REQUEST:
Rewrite the entries below as a numbered list, leaving out any blank lines.

——————————

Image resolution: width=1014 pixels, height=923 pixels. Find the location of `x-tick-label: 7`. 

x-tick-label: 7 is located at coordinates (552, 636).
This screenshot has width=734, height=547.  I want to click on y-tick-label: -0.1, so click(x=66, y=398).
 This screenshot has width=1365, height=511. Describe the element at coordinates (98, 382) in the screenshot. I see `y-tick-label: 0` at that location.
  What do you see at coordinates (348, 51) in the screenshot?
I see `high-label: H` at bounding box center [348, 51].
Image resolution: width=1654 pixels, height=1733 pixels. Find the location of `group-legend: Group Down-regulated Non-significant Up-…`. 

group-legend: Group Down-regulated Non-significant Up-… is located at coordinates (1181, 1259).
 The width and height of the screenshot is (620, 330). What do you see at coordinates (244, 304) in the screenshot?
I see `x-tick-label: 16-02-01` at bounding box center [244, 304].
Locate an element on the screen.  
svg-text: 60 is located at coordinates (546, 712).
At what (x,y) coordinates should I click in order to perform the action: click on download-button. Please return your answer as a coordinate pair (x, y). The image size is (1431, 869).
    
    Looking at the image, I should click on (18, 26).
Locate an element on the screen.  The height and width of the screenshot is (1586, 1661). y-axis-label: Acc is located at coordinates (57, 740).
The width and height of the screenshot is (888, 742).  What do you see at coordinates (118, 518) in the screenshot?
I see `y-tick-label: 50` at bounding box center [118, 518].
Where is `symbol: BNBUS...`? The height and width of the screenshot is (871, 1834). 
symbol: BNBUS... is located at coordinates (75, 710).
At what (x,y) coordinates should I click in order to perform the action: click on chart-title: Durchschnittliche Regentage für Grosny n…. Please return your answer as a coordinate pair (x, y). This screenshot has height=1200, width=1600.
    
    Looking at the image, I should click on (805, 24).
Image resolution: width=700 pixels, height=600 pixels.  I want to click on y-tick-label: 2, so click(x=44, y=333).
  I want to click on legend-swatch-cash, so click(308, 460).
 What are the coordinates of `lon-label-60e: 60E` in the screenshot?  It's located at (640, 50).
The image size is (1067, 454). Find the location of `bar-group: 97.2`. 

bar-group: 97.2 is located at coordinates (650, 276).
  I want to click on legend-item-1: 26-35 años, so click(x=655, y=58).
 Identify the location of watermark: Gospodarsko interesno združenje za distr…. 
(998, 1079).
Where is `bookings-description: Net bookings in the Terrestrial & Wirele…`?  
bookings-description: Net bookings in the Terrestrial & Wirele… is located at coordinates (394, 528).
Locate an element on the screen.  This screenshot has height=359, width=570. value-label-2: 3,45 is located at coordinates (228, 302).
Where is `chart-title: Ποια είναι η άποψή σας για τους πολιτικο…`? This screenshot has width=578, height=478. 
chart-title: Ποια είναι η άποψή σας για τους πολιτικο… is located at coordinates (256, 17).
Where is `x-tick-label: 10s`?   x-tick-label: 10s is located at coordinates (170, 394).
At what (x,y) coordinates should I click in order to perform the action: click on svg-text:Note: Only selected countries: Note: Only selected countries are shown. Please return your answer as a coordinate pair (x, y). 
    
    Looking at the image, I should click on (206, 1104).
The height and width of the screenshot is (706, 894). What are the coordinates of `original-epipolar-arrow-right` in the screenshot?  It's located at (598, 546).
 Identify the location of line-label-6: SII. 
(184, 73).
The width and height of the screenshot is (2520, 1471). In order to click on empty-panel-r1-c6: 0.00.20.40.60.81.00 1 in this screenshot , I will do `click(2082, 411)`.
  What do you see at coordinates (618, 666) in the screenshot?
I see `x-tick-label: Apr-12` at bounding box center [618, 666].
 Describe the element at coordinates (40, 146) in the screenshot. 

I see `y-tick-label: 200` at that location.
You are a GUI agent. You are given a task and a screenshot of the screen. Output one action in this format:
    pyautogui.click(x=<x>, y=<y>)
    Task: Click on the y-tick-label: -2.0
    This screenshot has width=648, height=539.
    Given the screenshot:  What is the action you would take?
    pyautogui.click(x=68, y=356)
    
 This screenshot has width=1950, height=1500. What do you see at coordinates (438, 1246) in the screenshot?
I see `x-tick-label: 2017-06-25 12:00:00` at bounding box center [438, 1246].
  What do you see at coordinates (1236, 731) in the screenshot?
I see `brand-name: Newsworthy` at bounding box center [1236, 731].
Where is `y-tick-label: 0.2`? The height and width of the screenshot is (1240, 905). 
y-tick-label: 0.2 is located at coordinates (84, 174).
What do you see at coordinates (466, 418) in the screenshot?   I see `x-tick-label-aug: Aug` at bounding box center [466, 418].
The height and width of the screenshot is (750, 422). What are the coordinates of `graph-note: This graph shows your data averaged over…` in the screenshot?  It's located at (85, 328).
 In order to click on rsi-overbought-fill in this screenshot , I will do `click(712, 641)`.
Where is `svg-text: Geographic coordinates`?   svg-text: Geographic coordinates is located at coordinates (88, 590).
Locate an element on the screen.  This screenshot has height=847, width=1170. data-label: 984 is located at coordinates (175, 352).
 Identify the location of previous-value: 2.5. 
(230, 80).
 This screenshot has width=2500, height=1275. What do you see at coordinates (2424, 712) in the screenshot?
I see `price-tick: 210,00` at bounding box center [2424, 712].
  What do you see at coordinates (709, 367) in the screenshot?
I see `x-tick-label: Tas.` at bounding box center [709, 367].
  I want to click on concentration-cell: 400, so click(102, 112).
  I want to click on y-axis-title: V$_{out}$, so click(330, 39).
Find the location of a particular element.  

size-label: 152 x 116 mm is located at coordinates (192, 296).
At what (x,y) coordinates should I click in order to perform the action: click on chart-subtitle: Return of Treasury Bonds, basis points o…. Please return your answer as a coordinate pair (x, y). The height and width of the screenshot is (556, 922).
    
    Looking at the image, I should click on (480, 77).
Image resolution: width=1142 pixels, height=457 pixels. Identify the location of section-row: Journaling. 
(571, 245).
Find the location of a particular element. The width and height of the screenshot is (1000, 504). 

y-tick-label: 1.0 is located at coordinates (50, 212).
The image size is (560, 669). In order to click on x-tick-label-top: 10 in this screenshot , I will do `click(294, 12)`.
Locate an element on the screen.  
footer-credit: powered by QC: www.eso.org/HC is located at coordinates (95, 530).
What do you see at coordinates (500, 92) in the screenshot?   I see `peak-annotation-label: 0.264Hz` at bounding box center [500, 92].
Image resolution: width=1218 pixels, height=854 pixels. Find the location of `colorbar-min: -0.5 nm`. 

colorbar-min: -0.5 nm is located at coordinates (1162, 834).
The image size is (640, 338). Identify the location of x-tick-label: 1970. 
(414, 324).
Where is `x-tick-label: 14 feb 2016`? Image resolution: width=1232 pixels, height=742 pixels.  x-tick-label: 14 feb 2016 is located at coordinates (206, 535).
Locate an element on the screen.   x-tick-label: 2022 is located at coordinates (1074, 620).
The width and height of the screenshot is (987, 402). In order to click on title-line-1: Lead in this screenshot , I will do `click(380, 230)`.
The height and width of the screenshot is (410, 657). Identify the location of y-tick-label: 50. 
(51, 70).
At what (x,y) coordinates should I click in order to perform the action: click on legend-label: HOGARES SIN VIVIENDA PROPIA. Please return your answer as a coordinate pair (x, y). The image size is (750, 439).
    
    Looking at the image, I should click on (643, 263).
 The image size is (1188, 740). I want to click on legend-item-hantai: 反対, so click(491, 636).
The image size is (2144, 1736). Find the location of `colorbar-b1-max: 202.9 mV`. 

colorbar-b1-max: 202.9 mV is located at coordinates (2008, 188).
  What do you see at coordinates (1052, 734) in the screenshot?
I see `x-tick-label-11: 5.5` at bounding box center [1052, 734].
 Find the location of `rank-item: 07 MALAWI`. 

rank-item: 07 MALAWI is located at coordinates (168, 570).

——————————

EXPECTED ANSWER:
1. Image resolution: width=1014 pixels, height=923 pixels. Find the location of `x-tick-label: 7`. 
2. x-tick-label: 7 is located at coordinates (552, 636).
3. This screenshot has width=734, height=547.  I want to click on y-tick-label: -0.1, so click(x=66, y=398).
4.  This screenshot has width=1365, height=511. Describe the element at coordinates (98, 382) in the screenshot. I see `y-tick-label: 0` at that location.
5.   What do you see at coordinates (348, 51) in the screenshot?
6. I see `high-label: H` at bounding box center [348, 51].
7. Image resolution: width=1654 pixels, height=1733 pixels. Find the location of `group-legend: Group Down-regulated Non-significant Up-…`. 
8. group-legend: Group Down-regulated Non-significant Up-… is located at coordinates (1181, 1259).
9.  The width and height of the screenshot is (620, 330). What do you see at coordinates (244, 304) in the screenshot?
10. I see `x-tick-label: 16-02-01` at bounding box center [244, 304].
11. Locate an element on the screen.  
12. svg-text: 60 is located at coordinates (546, 712).
13. At what (x,y) coordinates should I click in order to perform the action: click on download-button. Please return your answer as a coordinate pair (x, y). The image size is (1431, 869).
14.     Looking at the image, I should click on (18, 26).
15. Locate an element on the screen.  The height and width of the screenshot is (1586, 1661). y-axis-label: Acc is located at coordinates (57, 740).
16. The width and height of the screenshot is (888, 742).  What do you see at coordinates (118, 518) in the screenshot?
17. I see `y-tick-label: 50` at bounding box center [118, 518].
18. Where is `symbol: BNBUS...`? The height and width of the screenshot is (871, 1834). 
19. symbol: BNBUS... is located at coordinates (75, 710).
20. At what (x,y) coordinates should I click in order to perform the action: click on chart-title: Durchschnittliche Regentage für Grosny n…. Please return your answer as a coordinate pair (x, y). This screenshot has height=1200, width=1600.
21.     Looking at the image, I should click on (805, 24).
22. Image resolution: width=700 pixels, height=600 pixels.  I want to click on y-tick-label: 2, so click(x=44, y=333).
23.   I want to click on legend-swatch-cash, so click(308, 460).
24.  What are the coordinates of `lon-label-60e: 60E` in the screenshot?  It's located at (640, 50).
25. The image size is (1067, 454). Find the location of `bar-group: 97.2`. 
26. bar-group: 97.2 is located at coordinates (650, 276).
27.   I want to click on legend-item-1: 26-35 años, so click(x=655, y=58).
28.  Identify the location of watermark: Gospodarsko interesno združenje za distr…. 
29. (998, 1079).
30. Where is `bookings-description: Net bookings in the Terrestrial & Wirele…`?  
31. bookings-description: Net bookings in the Terrestrial & Wirele… is located at coordinates (394, 528).
32. Locate an element on the screen.  This screenshot has height=359, width=570. value-label-2: 3,45 is located at coordinates (228, 302).
33. Where is `chart-title: Ποια είναι η άποψή σας για τους πολιτικο…`? This screenshot has width=578, height=478. 
34. chart-title: Ποια είναι η άποψή σας για τους πολιτικο… is located at coordinates (256, 17).
35. Where is `x-tick-label: 10s`?   x-tick-label: 10s is located at coordinates (170, 394).
36. At what (x,y) coordinates should I click in order to perform the action: click on svg-text:Note: Only selected countries: Note: Only selected countries are shown. Please return your answer as a coordinate pair (x, y). 
37.     Looking at the image, I should click on (206, 1104).
38. The height and width of the screenshot is (706, 894). What are the coordinates of `original-epipolar-arrow-right` in the screenshot?  It's located at (598, 546).
39.  Identify the location of line-label-6: SII. 
40. (184, 73).
41. The width and height of the screenshot is (2520, 1471). In order to click on empty-panel-r1-c6: 0.00.20.40.60.81.00 1 in this screenshot , I will do `click(2082, 411)`.
42.   What do you see at coordinates (618, 666) in the screenshot?
43. I see `x-tick-label: Apr-12` at bounding box center [618, 666].
44.  Describe the element at coordinates (40, 146) in the screenshot. 
45. I see `y-tick-label: 200` at that location.
46. You are a GUI agent. You are given a task and a screenshot of the screen. Output one action in this format:
47.     pyautogui.click(x=<x>, y=<y>)
48.     Task: Click on the y-tick-label: -2.0
49.     This screenshot has width=648, height=539.
50.     Given the screenshot:  What is the action you would take?
51.     pyautogui.click(x=68, y=356)
52.  This screenshot has width=1950, height=1500. What do you see at coordinates (438, 1246) in the screenshot?
53. I see `x-tick-label: 2017-06-25 12:00:00` at bounding box center [438, 1246].
54.   What do you see at coordinates (1236, 731) in the screenshot?
55. I see `brand-name: Newsworthy` at bounding box center [1236, 731].
56. Where is `y-tick-label: 0.2`? The height and width of the screenshot is (1240, 905). 
57. y-tick-label: 0.2 is located at coordinates (84, 174).
58. What do you see at coordinates (466, 418) in the screenshot?   I see `x-tick-label-aug: Aug` at bounding box center [466, 418].
59. The height and width of the screenshot is (750, 422). What are the coordinates of `graph-note: This graph shows your data averaged over…` in the screenshot?  It's located at (85, 328).
60.  In order to click on rsi-overbought-fill in this screenshot , I will do `click(712, 641)`.
61. Where is `svg-text: Geographic coordinates`?   svg-text: Geographic coordinates is located at coordinates (88, 590).
62. Locate an element on the screen.  This screenshot has height=847, width=1170. data-label: 984 is located at coordinates (175, 352).
63.  Identify the location of previous-value: 2.5. 
64. (230, 80).
65.  This screenshot has width=2500, height=1275. What do you see at coordinates (2424, 712) in the screenshot?
66. I see `price-tick: 210,00` at bounding box center [2424, 712].
67.   What do you see at coordinates (709, 367) in the screenshot?
68. I see `x-tick-label: Tas.` at bounding box center [709, 367].
69.   I want to click on concentration-cell: 400, so click(102, 112).
70.   I want to click on y-axis-title: V$_{out}$, so click(330, 39).
71. Find the location of a particular element.  
72. size-label: 152 x 116 mm is located at coordinates (192, 296).
73. At what (x,y) coordinates should I click in order to perform the action: click on chart-subtitle: Return of Treasury Bonds, basis points o…. Please return your answer as a coordinate pair (x, y). The height and width of the screenshot is (556, 922).
74.     Looking at the image, I should click on (480, 77).
75. Image resolution: width=1142 pixels, height=457 pixels. Identify the location of section-row: Journaling. 
76. (571, 245).
77. Find the location of a particular element. The width and height of the screenshot is (1000, 504). 
78. y-tick-label: 1.0 is located at coordinates (50, 212).
79. The image size is (560, 669). In order to click on x-tick-label-top: 10 in this screenshot , I will do `click(294, 12)`.
80. Locate an element on the screen.  
81. footer-credit: powered by QC: www.eso.org/HC is located at coordinates (95, 530).
82. What do you see at coordinates (500, 92) in the screenshot?   I see `peak-annotation-label: 0.264Hz` at bounding box center [500, 92].
83. Image resolution: width=1218 pixels, height=854 pixels. Find the location of `colorbar-min: -0.5 nm`. 
84. colorbar-min: -0.5 nm is located at coordinates (1162, 834).
85. The image size is (640, 338). Identify the location of x-tick-label: 1970. 
86. (414, 324).
87. Where is `x-tick-label: 14 feb 2016`? Image resolution: width=1232 pixels, height=742 pixels.  x-tick-label: 14 feb 2016 is located at coordinates (206, 535).
88. Locate an element on the screen.   x-tick-label: 2022 is located at coordinates (1074, 620).
89. The width and height of the screenshot is (987, 402). In order to click on title-line-1: Lead in this screenshot , I will do `click(380, 230)`.
90. The height and width of the screenshot is (410, 657). Identify the location of y-tick-label: 50. 
91. (51, 70).
92. At what (x,y) coordinates should I click in order to perform the action: click on legend-label: HOGARES SIN VIVIENDA PROPIA. Please return your answer as a coordinate pair (x, y). The image size is (750, 439).
93.     Looking at the image, I should click on (643, 263).
94.  The image size is (1188, 740). I want to click on legend-item-hantai: 反対, so click(491, 636).
95. The image size is (2144, 1736). Find the location of `colorbar-b1-max: 202.9 mV`. 
96. colorbar-b1-max: 202.9 mV is located at coordinates (2008, 188).
97.   What do you see at coordinates (1052, 734) in the screenshot?
98. I see `x-tick-label-11: 5.5` at bounding box center [1052, 734].
99.  Find the location of `rank-item: 07 MALAWI`. 
100. rank-item: 07 MALAWI is located at coordinates (168, 570).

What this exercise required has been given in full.